DATA FOR THIS EXERCISE below:
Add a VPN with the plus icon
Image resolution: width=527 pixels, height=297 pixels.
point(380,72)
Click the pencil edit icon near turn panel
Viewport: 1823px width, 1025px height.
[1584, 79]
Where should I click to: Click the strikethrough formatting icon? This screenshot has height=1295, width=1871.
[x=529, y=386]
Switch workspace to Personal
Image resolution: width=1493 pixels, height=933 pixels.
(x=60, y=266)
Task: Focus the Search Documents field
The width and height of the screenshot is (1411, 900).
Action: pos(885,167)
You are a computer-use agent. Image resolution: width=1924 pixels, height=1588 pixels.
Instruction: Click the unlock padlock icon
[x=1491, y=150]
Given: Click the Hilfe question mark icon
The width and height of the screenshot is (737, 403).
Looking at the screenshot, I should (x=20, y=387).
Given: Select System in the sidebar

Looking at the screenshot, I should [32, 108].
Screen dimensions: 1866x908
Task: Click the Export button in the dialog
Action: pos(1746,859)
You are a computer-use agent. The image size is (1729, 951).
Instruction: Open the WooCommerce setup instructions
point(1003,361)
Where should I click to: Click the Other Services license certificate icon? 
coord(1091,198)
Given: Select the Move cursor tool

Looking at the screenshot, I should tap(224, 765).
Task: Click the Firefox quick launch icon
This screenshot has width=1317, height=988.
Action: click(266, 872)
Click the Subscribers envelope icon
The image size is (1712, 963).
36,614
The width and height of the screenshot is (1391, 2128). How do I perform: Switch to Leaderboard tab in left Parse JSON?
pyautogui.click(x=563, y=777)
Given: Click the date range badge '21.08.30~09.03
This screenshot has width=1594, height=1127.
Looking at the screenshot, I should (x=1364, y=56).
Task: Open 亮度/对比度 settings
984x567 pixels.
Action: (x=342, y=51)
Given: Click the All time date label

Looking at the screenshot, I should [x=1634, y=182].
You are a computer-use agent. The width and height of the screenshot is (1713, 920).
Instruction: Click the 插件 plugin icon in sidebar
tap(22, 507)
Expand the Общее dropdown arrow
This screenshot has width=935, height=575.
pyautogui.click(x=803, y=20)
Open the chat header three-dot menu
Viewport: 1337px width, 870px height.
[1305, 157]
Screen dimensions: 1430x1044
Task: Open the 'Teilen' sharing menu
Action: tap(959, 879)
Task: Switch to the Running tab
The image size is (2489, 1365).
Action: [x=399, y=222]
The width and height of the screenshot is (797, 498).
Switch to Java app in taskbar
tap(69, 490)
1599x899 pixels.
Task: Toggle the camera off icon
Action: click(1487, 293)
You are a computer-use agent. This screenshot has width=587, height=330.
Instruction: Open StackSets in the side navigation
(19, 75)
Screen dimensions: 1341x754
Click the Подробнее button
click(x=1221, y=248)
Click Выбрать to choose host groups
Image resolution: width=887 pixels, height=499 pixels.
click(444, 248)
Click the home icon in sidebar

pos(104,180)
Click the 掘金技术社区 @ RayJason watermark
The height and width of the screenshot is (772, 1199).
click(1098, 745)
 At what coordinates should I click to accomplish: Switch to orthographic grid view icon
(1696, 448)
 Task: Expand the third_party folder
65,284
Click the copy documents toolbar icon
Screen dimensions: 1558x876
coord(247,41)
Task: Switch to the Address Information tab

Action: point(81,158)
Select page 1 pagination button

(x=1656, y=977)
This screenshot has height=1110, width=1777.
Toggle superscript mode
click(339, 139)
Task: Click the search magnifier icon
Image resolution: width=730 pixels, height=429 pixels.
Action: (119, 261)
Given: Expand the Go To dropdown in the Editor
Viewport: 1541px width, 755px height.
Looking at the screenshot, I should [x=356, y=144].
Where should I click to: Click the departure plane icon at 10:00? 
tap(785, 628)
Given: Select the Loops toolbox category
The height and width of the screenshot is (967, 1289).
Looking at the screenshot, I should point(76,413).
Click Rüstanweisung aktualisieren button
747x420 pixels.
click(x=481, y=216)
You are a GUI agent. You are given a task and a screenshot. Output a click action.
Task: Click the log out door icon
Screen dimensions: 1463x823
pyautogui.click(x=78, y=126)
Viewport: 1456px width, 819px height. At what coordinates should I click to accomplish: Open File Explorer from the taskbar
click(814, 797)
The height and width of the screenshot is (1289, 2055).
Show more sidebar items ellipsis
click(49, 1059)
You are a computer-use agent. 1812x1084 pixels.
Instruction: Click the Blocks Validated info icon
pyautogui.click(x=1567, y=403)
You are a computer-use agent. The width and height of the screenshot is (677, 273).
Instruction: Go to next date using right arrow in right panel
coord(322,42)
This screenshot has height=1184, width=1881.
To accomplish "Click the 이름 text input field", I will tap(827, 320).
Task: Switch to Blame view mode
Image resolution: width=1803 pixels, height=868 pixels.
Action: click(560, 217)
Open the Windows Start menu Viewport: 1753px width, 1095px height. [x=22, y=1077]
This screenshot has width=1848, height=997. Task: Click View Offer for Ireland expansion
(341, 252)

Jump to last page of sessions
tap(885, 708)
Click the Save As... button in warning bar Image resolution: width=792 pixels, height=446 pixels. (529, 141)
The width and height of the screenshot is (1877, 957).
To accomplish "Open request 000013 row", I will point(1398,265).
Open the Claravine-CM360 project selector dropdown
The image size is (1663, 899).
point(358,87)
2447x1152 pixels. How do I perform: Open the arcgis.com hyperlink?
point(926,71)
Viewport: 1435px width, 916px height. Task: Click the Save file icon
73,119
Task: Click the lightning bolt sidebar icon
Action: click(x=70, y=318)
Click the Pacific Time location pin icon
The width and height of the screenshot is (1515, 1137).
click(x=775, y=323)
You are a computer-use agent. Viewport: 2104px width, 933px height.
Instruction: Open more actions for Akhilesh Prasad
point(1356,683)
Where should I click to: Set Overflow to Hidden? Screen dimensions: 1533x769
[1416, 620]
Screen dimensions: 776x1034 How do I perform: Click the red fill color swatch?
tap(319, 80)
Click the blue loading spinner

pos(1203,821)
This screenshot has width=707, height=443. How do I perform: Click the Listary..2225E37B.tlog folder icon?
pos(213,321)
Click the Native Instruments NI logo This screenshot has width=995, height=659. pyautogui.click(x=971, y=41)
End of DATA FOR THIS EXERCISE.
Look through the entries above, and wherever a line holds the word "computer", copy it.

You are a computer-use agent. Image resolution: width=1924 pixels, height=1588 pixels.
You are a computer-use agent. The image size is (1729, 951).
You are a computer-use agent. The width and height of the screenshot is (1713, 920).
You are a computer-use agent. This screenshot has width=587, height=330.
You are a computer-use agent. 1812x1084 pixels.
You are a computer-use agent. The width and height of the screenshot is (677, 273).
You are a computer-use agent. Viewport: 2104px width, 933px height.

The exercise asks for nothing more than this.